-------- Текстовый блок

Журнальный зал

Русский
толстый журнал как эстетический феномен

Опубликовано в журнале: Иностранная литература 2017, 6

Приглашение к чтению

Перевод с немецкого Дарьи Андреевой

«Приглашение на казнь» (1936)

 

Vladimir Nabokov Einladung zur Enthauptung. Roman / aus dem Englischen von Dieter E. Zimmer. - Reinbek: Rowohlt Verlag, 1971

 

Перевод с немецкого Дарьи Андреевой[1]

 

Критик, книга и читатель не так уж часто вступают в сговор, однако бывает, что они хором настоятельно побуждают к чтению. Мне повезло, я желаю этой книге найти как можно больше читателей, и желаю от всей души. Речь о “Приглашении на казнь” Владимира Набокова.

Аннотация, честно говоря, впечатления не произвела и интереса не вызвала. Но потом - уж не мистика ли это? После первых же фраз мой скепсис развеялся. Автор не злоупотребляет ирреальностью (а ирреально здесь и место действия, и мотивировка для разворачивающегося втемную процесса) с целью показать то, что можно показать вполне “реально”; обстоятельства не отрываются от действительности, только чтобы лучше ее отобразить, - читатель не вскрикнет торжествующе “ага!”, разглядев в книге приметы литературной холодной войны, и никто на Западе не сможет радостно простонать: как здорово, писатели между строк рассказывают нам об ужасах, творящихся на Востоке, а мы и рады расшифровывать!

Оригинальный текст Набоков написал по-русски в тридцатые годы, в эмиграции. Верные законам своей гильдии, критики обнаружили в книге “кафкианские черты”. Разумеется, ни один из них не поинтересовался у Набокова, читал ли он хоть что-нибудь у Кафки - а ведь он не читал в те-то далекие времена. В предисловии Набоков рассказывает - так, что и смешно, и мурашки по коже, - о тяжелой доле рецензентов, которые “изворачиваются, как могут, лишь бы накопать горстку более или менее прославленных имен, чтобы потом упоенно сравнивать с ними автора”.

Книга уклоняется от стереотипных интерпретаций. Героя зовут Цинциннат, но провести параллель с историческим римским Цинциннатом, которого увезли из родного дома, чтобы он спас римскую армию, не удается: набоковского Цинцинната, правду сказать, тоже увозят из дома, но лишь для того, чтобы заточить в чудовищную крепость, где поначалу он - единственный узник, которого сводят с ума попытки осмыслить смертный приговор, не подкрепленный никаким преступлением, и ужасный страх, и неопределенность, когда же пробьет этот час - палач, топор, смерть.

----------------

Поставленная задача A
Когда и на каком языке Набоков написал оригинальный текст, о котором идет речь в рецензии?
Поставленная задача B
Объясните в одной–трех фразах, почему, согласно рецензии, не удается провести параллель между набоковским Цинциннатом и историческим римским Цинциннатом.
Эти данные никак не связаны с рецензией выше.

-------- Предоставленные данные

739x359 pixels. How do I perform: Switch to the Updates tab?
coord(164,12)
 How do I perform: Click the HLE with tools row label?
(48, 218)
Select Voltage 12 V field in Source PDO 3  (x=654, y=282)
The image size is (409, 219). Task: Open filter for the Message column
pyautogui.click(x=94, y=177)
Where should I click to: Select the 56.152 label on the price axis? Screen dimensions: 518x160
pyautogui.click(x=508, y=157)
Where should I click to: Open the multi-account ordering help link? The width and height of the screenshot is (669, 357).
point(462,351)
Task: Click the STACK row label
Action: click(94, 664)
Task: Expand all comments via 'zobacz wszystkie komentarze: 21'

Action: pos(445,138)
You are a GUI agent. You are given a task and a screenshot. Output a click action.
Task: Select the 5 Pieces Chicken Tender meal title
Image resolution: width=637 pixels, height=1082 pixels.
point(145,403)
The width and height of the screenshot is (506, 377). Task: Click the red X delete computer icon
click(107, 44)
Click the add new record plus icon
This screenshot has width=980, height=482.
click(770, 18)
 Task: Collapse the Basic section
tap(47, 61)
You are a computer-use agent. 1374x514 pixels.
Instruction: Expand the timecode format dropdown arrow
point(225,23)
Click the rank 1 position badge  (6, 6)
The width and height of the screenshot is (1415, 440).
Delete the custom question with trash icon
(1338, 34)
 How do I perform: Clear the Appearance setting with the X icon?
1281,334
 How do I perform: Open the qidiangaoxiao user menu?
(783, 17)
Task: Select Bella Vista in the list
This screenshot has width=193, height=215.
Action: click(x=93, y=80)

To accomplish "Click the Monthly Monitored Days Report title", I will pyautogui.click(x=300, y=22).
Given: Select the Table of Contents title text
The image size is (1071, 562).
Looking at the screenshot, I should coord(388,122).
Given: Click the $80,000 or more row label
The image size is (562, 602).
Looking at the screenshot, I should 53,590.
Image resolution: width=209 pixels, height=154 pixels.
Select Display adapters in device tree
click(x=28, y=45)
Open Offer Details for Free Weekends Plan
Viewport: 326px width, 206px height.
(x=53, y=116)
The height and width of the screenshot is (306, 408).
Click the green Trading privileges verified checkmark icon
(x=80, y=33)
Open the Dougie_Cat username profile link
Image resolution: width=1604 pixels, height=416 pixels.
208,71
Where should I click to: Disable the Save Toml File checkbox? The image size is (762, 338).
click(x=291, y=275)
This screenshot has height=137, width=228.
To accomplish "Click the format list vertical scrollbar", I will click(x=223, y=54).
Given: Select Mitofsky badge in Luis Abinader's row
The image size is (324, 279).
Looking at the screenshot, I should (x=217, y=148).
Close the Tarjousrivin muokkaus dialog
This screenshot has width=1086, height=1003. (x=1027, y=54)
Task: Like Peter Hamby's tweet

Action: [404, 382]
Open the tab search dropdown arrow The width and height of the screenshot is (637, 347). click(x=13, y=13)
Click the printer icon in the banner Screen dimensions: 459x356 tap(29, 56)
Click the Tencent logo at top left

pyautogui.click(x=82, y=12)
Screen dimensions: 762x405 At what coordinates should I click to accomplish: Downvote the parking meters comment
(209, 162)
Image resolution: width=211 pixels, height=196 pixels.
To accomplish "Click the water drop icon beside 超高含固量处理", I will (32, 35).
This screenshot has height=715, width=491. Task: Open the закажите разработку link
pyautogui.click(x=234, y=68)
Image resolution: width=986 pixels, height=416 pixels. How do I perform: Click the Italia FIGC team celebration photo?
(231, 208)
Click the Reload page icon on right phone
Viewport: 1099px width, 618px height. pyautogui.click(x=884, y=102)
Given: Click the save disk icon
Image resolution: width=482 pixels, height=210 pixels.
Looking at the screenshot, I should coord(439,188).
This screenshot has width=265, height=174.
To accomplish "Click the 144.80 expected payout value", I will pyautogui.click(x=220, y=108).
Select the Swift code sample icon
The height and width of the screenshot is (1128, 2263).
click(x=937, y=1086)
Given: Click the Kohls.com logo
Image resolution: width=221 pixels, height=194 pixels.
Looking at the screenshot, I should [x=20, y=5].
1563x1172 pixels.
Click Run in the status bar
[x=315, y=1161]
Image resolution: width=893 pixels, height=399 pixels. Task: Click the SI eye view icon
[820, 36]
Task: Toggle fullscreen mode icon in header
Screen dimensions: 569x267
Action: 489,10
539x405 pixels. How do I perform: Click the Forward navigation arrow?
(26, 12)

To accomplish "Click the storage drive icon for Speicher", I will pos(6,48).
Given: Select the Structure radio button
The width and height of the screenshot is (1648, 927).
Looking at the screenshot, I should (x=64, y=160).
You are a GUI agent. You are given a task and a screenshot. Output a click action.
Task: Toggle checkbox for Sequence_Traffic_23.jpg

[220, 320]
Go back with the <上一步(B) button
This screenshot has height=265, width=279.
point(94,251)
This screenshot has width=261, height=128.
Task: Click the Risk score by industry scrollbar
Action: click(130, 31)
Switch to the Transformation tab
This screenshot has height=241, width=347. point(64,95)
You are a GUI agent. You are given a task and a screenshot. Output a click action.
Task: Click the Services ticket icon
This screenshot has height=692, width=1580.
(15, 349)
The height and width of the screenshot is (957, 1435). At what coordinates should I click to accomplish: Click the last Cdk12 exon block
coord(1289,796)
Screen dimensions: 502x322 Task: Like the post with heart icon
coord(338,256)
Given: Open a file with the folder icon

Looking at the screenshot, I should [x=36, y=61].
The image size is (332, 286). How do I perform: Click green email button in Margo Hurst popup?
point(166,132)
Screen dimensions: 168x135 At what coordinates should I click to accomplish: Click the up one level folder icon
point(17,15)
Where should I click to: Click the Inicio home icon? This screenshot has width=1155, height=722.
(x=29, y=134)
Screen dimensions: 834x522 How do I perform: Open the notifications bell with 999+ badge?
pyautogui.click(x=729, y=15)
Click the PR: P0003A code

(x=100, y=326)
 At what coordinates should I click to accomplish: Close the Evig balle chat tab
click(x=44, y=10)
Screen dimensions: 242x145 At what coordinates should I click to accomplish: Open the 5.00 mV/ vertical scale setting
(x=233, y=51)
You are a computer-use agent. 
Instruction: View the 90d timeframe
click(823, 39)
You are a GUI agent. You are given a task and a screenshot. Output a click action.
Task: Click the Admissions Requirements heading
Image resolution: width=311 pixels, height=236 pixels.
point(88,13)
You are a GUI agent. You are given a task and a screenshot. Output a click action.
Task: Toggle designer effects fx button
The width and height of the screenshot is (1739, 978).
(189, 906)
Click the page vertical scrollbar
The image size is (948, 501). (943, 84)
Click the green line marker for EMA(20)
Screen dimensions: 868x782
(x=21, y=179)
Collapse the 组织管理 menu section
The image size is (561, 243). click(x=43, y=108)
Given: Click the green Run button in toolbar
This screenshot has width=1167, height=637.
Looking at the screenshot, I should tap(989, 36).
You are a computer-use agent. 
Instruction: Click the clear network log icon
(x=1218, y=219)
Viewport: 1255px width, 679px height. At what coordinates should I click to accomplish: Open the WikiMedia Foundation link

----------------

Ответ A
По-русски, в тридцатые годы, в эмиграции.

Ответ B
Исторического римского Цинцинната увезли из родного дома, чтобы он спас римскую армию. Набоковского Цинцинната тоже увозят из дома, но лишь для того, чтобы заточить в чудовищную крепость.